Fluorescent images obtained by conventional and confocal laser scanning microscopy were evaluated from hundreds of cells of different transgenic lines exhibiting both high and low levels of expression of AtKCO1–GFP. The images shown here represent the typical distribution of GFP fluorescence in transgenic BY2 cells. No detectable signal was present in non-transgenic tobacco cells (data not shown). The confocal images shown in Figure 4 indicate that signal from AtKCO1–GFP was excluded from the nuclear compartment, but was present as a single fluorescent line surrounding the large central vacuole. Frequently, individual cells contained multiple small vacuoles labelled by GFP fluorescence. The presence of multiple vacuoles is a common feature of BY2 cells (J.-M. Neuhaus, personal communication). Additionally, in some cells containing a single large vacuole, a network of connecting strands most similar to transvacuolar strands (Shimmen et al., 1995) was found to exhibit GFP fluorescence (not shown). GFP fluorescence was totally excluded from the plasma membrane, as illustrated in Figure 4(a,b), where bright-field and fluorescence images are shown for the same cell.
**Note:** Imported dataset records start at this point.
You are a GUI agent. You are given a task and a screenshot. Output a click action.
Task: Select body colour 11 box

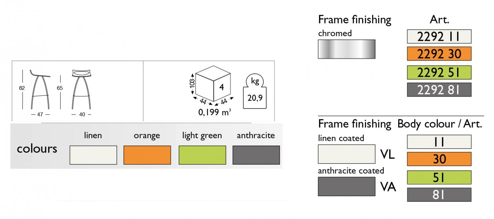[x=439, y=142]
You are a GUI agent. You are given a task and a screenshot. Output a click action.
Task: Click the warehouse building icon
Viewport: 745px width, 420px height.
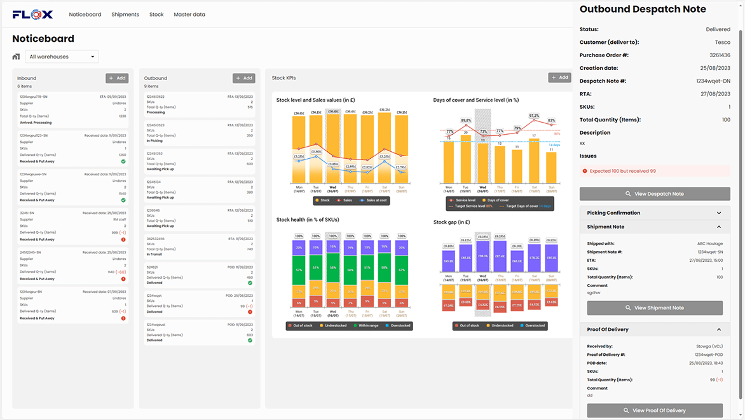[x=17, y=57]
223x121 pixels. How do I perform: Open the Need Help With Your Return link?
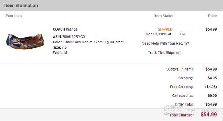click(165, 43)
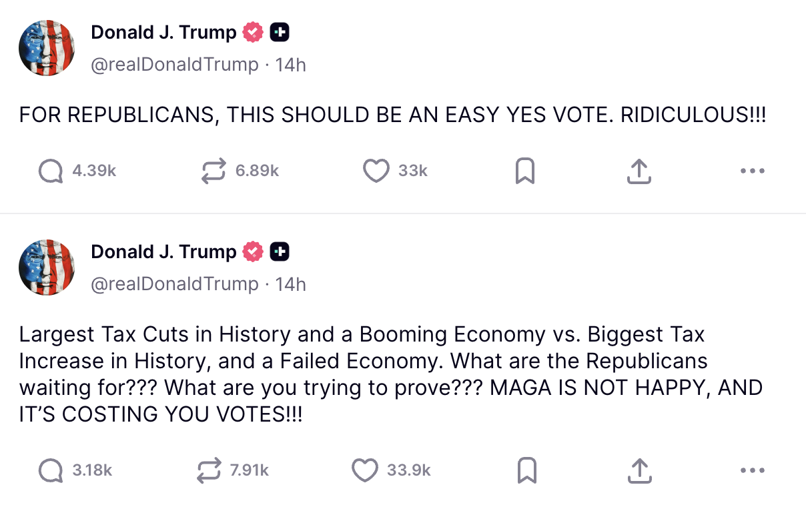Bookmark the 'EASY YES VOTE' post
The height and width of the screenshot is (511, 806).
coord(525,171)
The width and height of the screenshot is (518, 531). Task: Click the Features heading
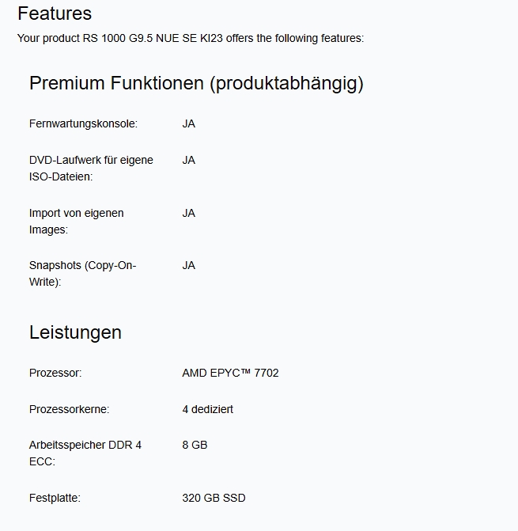coord(55,14)
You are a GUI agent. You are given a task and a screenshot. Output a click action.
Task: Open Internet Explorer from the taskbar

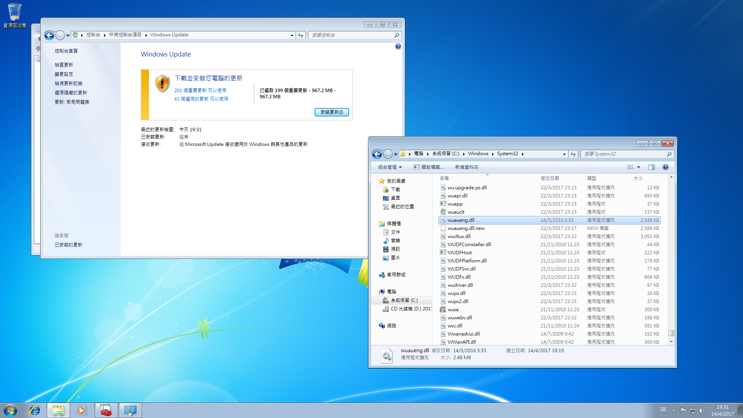point(35,410)
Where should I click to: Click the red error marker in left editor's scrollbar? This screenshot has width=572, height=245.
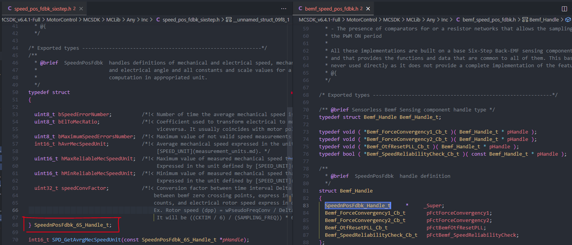(x=291, y=92)
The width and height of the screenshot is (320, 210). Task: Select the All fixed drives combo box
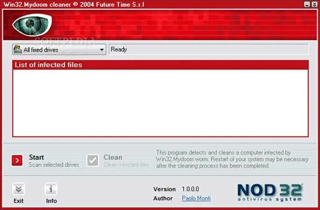[x=59, y=49]
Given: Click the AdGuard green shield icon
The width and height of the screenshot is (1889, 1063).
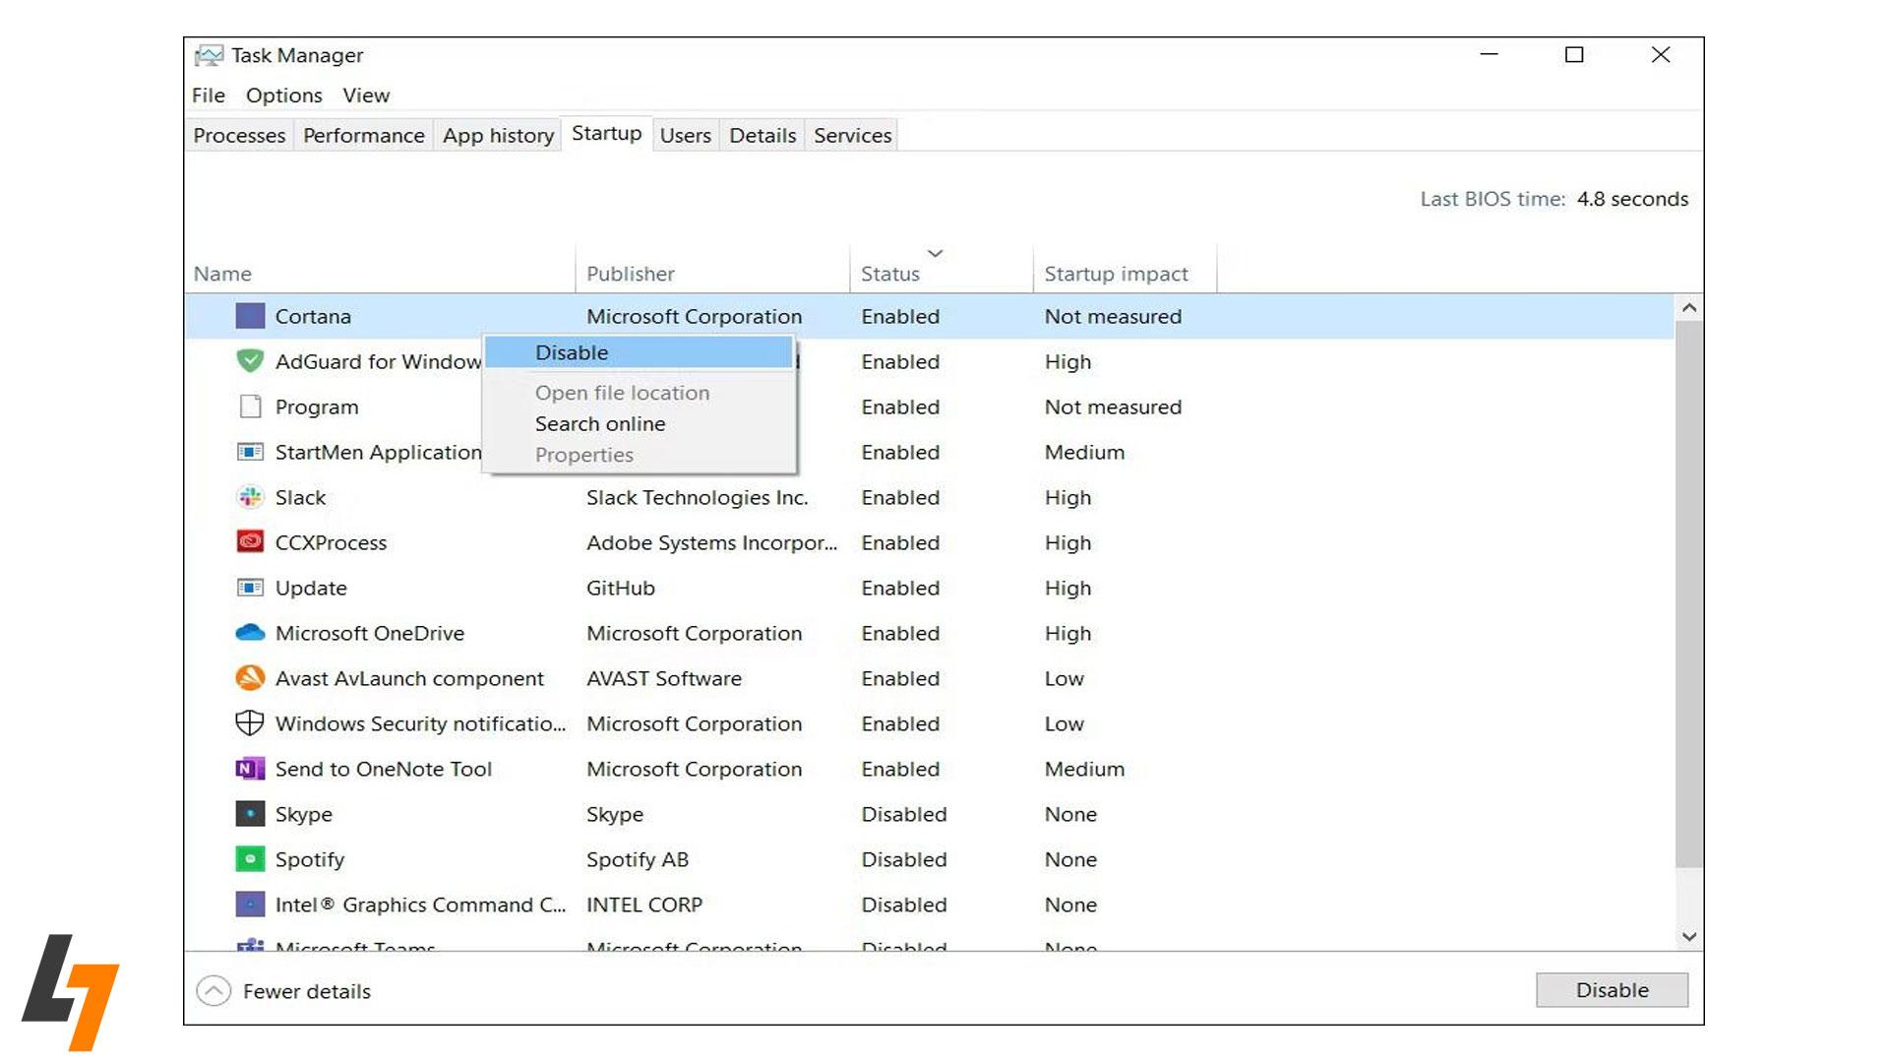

To further prove association of AtKCO1–GFP fluorescence with the tonoplast, vacuoles were released from protoplasts of transgenic BY2 cells and analysed using conventional fluorescence microscopy. Strong GFP fluorescence was observed in the vacuolar membrane (Figure 4c,d). The images also show a slight GFP fluorescence within the vacuoles, probably resulting from emission of additional optical layers which are not excluded in conventional microscopy.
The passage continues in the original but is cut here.